Carbohydrates are important for people who are going through depression because they increase serotonin production and keep its levels high, thus curbing anxiety. The smartest way to include the most beneficial carbs in your depression-battling diet is to exclude sugary foods and opt for complex carbs (whole grains) rather than simple carbs (cakes and doughnuts).
Protein-rich foods, on the other hand, give you a kick stimulating your vitality and alertness. The best way to get more of them is by including turkey, tuna, and chicken into your weekly menu because they all have an amino acid called tryptophan, which enhances the production of natural serotonin.
4. Become responsible.
It is unpleasant to hear it, but depression comes with a refusal to carry any more burdens than the tremendously heavy burden of depression itself. And this comes with the refusal to be responsible even for things like the time you go to sleep or the food you eat, for example.
In depression there is a certain propensity to victim mentality – almost like an impotent rage at the world for being overwhelming, lonely, sickening, or often unjust. Yes, sometimes the world is to blame for one’s condition (like in a tragedy that didn’t involve personal choices, for example war or sickness, or the death of a loved one). But when you start to externalize your inner dissatisfaction and frustration, pointing a finger on other people and circumstances, you singlehandedly deprive yourself from the chance to use your resources and either accept the situation or change it – if possible.
In order to get out of the addiction of being the victim, which is often coexisting with depression, it is important to stop whenever you are angry or indignant, and ask yourself “How did I contribute to this?” and “What can I do now to support myself in this situation?” Never stop asking yourself what resources do you have to creatively use to work on given situation. And never get tired of practicing acceptance.

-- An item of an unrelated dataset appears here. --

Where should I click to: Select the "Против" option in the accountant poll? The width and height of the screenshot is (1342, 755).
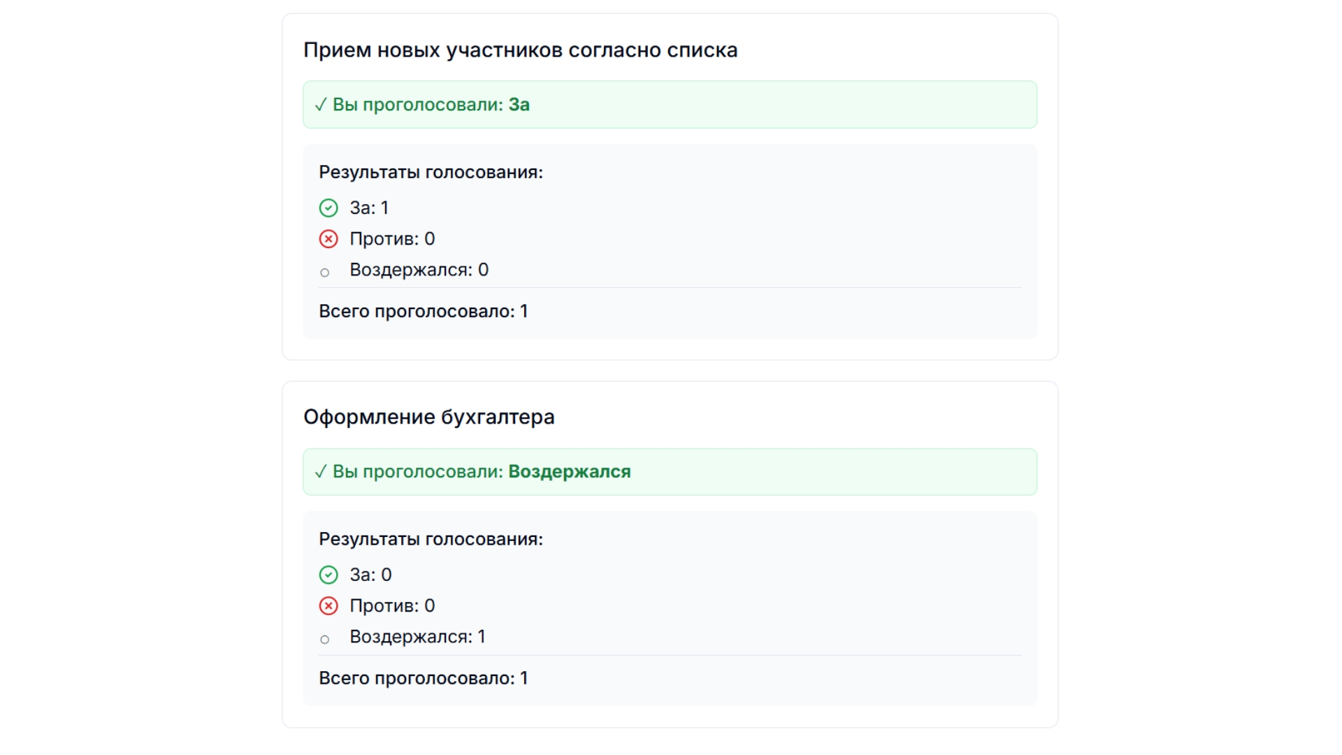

5. Stop negative rumination.
Rumination is the painful, unconstructive, self-sabotaging, self-castigating, and energy-draining practice of reminiscing over what has gone or can go wrong with spite, helplessness, and rage. Rumination is a vicious cycle of thinking about something that generates anxiety, fear and feelings of hopelessness, while never coming with a constructive solution or an enriching insight after doing it.
Rimination is being preoccupied with fearful anticipation, with painful memories, and anxious thoughts about failure, shame, guilt, and unworthiness. It is a exercise very detrimental to psychological health which never leads to relief or satisfaction.
So in depression, it is important to un-teach yourself of rumination. You can do that by being aware when is happening. Give it space but know at all times that is a vicious practice that steals from your energy without giving you nothing in return. Try to minimize the time you spent in rumination daily. Instead focus on constructive things, on knowledge and curiosity, on movement, learning and self-expression.